A year later after we were married, we separated. We were celebrating my birthday at my parents’ house and he was in a terrible mood. He told me that he wanted to leave, but I wasn’t ready. A couple of minutes later when I heard him leave, I didn’t think anything of it. I thought that he went outside to smoke a cigarette. However, thirty minutes later the phone rang and he informed me that he’d taken the car and gone home. He left me at my parents’ house, on my birthday, with our two-year-old daughter! What kind of man or husband does that? Mine! After a couple of hours of calling, hanging up, and yelling, my father drove me to where we were living. We argued more and eventually, I left with the car and necessary clothing for me and my daughter.

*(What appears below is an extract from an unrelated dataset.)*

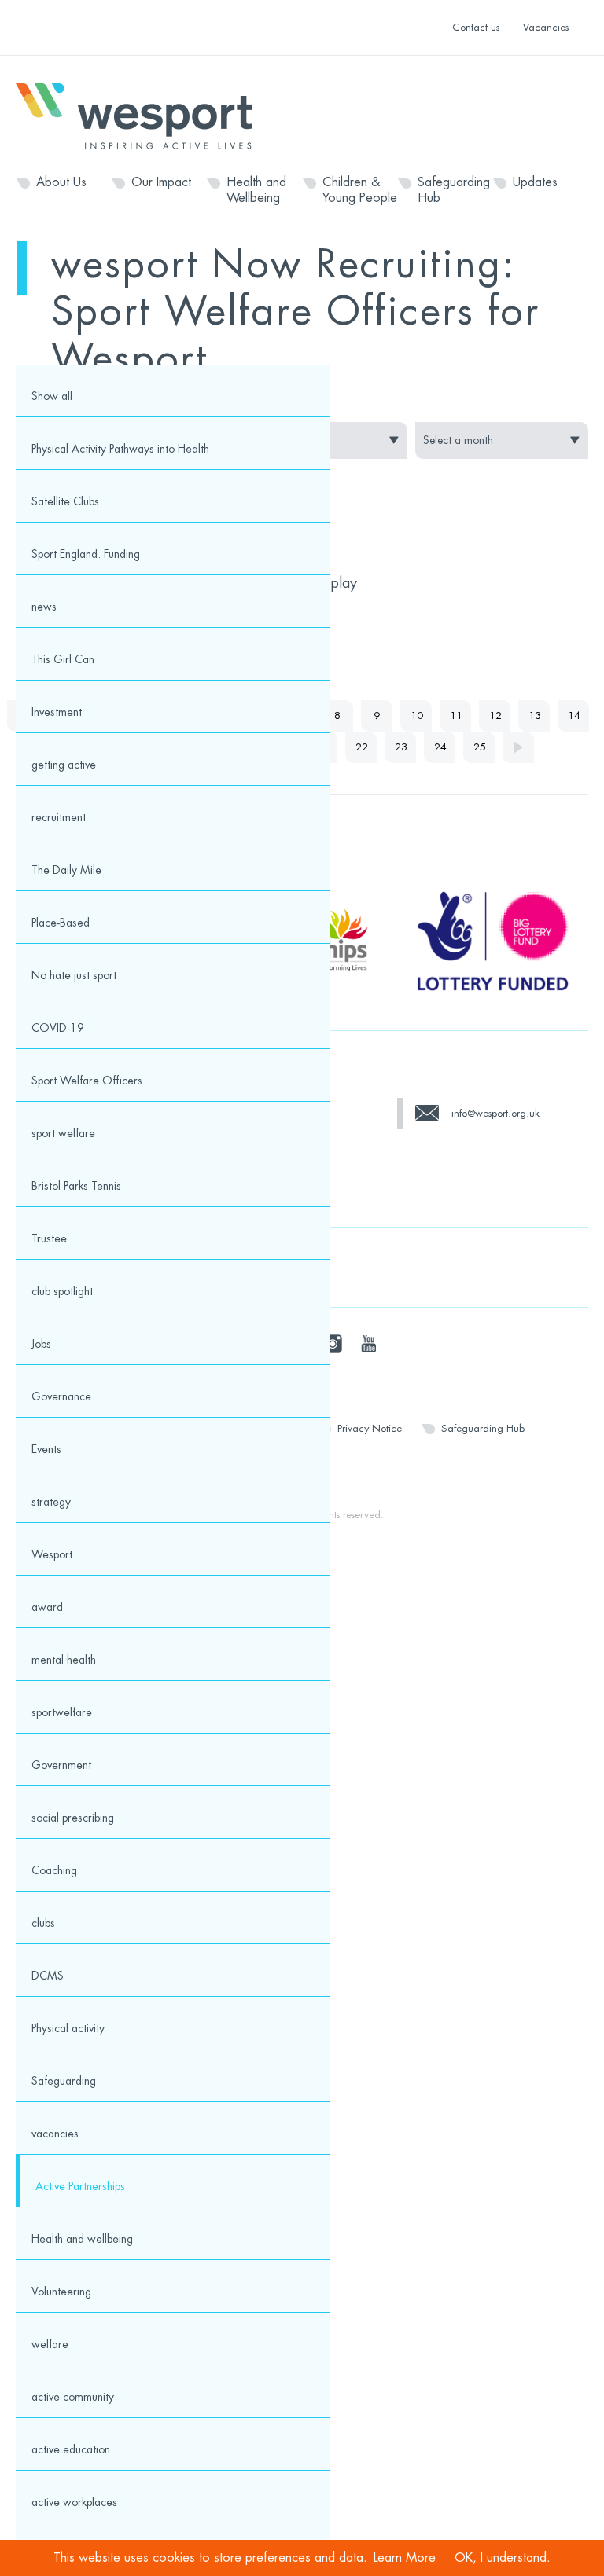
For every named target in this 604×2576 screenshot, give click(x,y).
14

Over the next couple of years, he was remorseful about his actions, we reconciled and I ended up pregnant again. We were still living apart, but begin to look for a new apartment for our growing family. However, as soon as this began; it ended. What was this entire relationship really about? Me. I thought that if I did the right thing, and helped him with the changes he wanted to make, everything would be better. I was known in the Alcohol Anonymous world as an Enabler and he was an alcoholic. When I was seven months pregnant with my son, I began to attend Alanon. This is the support group for family and friends of alcoholics.
What I Learned
You may think “poor me”; do not! I ask you not to think of my failure, but as a person who learned a valuable lesson. Every failure can be reviewed as “What did I learn from this experience?”. I learned that I needed to take my life back.
Failure → Strength
Taking my life back made me realize that I had wonderful parents who let me live with them while helping to raise my two young children. I remembered that I had a good job and mutual, reciprocal love from my parents and my children. I finally understood that the love for my husband was based on the love for my daughter. I concluded that those feelings should be independent of one another and it wasn’t.

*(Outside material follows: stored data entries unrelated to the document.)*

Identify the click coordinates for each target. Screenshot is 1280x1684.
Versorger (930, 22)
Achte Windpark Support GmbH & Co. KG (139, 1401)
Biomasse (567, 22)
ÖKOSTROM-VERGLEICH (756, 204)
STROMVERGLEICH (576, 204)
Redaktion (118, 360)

I was afraid of living without my children’s father but understood we already were without him. I procrastinated on leaving for good because of my own insecurities and my resentment about my own poor decisions; thinking all along that I could correct the past. Guess what I found out? I don’t have a time machine and cannot change what has already occurred, but I could change my future.
Strength → Success
My success is not only from my realization, but the strength I gathered from my kids. As I went forward in my time machine, I saw a future in which I would have to cooperate with him for the betterment of the kids. I did not have to work with him for the benefit of my life. My life was destined to not be emotionally tied to his emotions. I was not living for him. I was living for me and them.

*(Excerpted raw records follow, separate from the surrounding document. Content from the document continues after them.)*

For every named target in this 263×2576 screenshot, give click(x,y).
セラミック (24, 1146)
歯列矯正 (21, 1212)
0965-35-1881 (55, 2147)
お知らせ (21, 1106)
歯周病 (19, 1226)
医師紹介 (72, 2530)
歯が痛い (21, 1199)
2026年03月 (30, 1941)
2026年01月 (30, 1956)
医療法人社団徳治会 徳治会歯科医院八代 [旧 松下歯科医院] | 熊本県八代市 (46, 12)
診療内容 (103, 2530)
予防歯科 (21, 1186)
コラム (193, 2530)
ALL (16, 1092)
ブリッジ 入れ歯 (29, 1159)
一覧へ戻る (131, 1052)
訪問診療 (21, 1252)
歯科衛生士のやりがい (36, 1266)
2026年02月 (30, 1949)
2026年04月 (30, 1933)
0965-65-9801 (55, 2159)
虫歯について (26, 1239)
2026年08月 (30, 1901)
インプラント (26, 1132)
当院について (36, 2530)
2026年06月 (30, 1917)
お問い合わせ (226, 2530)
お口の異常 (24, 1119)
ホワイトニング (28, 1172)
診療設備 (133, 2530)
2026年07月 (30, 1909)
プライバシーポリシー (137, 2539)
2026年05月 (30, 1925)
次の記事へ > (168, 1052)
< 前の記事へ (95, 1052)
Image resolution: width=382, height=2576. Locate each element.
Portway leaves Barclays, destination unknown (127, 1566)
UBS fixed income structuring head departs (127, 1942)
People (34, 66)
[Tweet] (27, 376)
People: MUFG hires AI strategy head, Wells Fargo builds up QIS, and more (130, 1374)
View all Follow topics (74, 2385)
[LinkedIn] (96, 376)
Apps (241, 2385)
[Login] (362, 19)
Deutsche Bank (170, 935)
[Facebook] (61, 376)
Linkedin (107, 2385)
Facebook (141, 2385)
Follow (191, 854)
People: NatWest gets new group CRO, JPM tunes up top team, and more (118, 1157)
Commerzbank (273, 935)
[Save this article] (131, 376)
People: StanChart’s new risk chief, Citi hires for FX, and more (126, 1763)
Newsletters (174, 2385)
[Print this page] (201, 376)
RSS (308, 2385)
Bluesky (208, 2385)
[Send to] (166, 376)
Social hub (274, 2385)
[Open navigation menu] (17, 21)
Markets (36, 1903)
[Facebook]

We think procrastination is just not making the time to take care of a task. It isn’t. Procrastination is tied to your emotions. It is a means of delaying a task that you have to work at to complete and does not usually provide that instant gratification that you get by eating your favorite ice cream. By giving in to your procrastination you are instantly rewarding yourself. You are not facing pain at that moment. You put it off to experience it another day. Another day never is realized.
Stop. Think. Move Forward.
I hope you realize where this is going? Do not fear the pain that might occur from making a difficult decision. It is only temporary. You may feel that your world is falling apart. I guarantee you it is not. Live a life you are meant to live.
The best and last note about this story? I met my current husband exactly one day after I hired a lawyer to file for divorce from my first husband.
So, I ask you: Epic failure? Or Epic Success?